____ Data in this exercise

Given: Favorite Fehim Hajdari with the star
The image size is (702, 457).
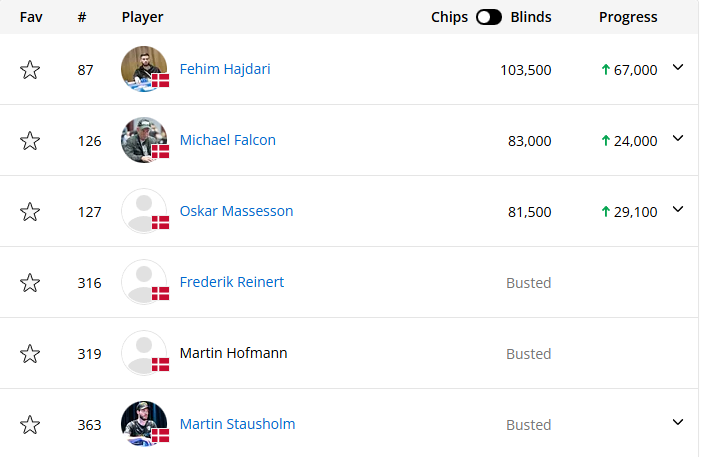Looking at the screenshot, I should (30, 70).

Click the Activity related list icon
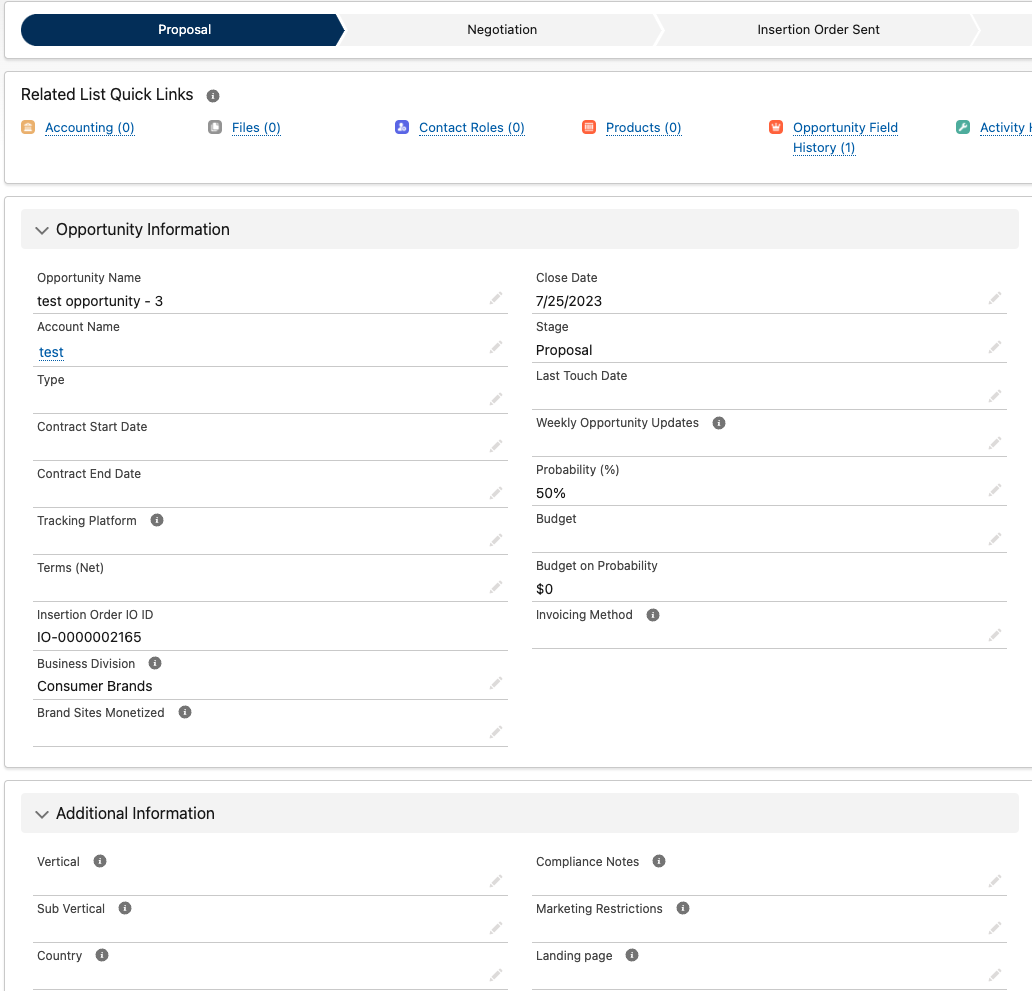pyautogui.click(x=962, y=127)
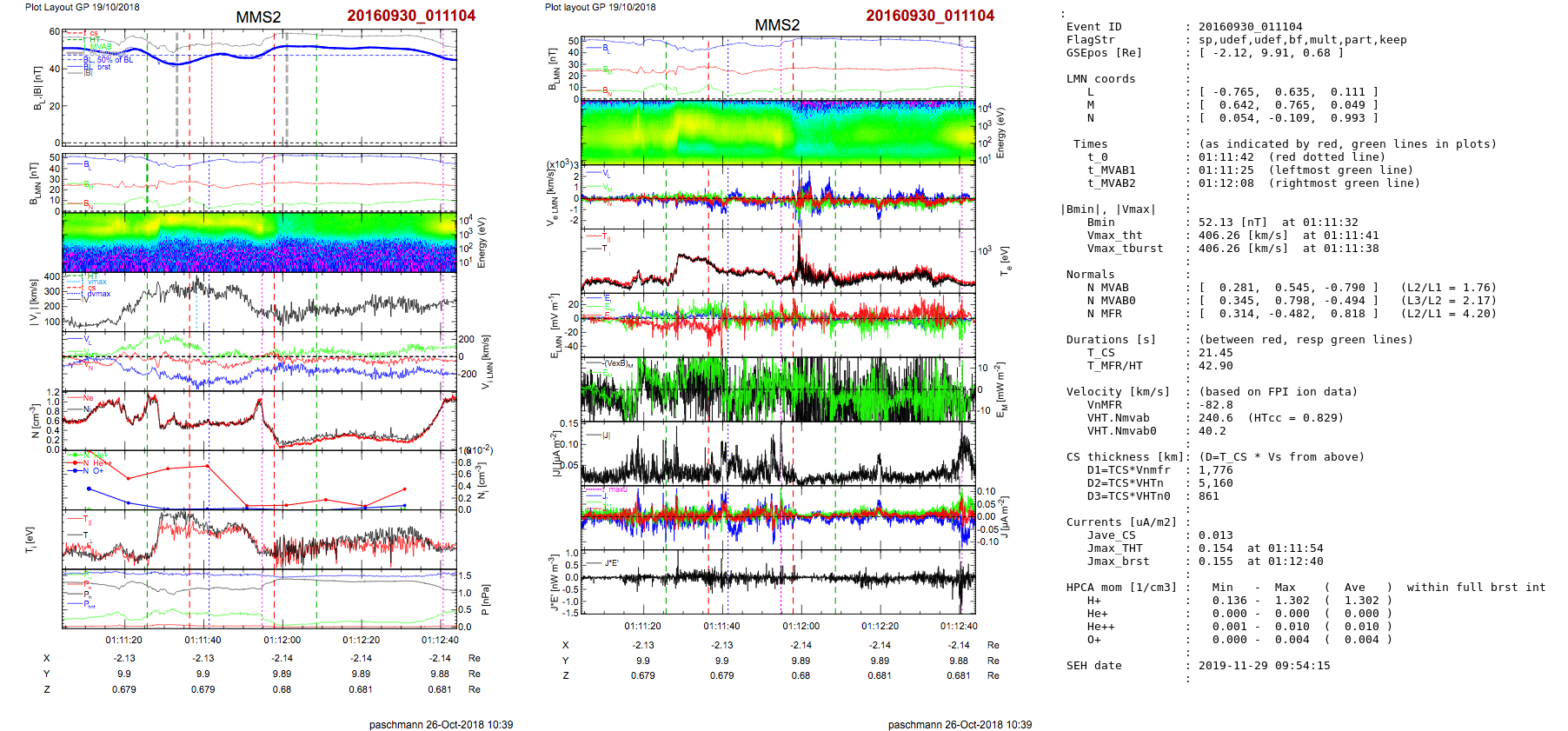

________

[Directions]: Beginning with the line that has "The image size is (702, 457).", repeat each remaining line of the data above word for word, keeping pictures out.

[Result of the exercise]:
The image size is (702, 457).
Looking at the screenshot, I should (30, 70).

Click the Activity related list icon
pyautogui.click(x=962, y=127)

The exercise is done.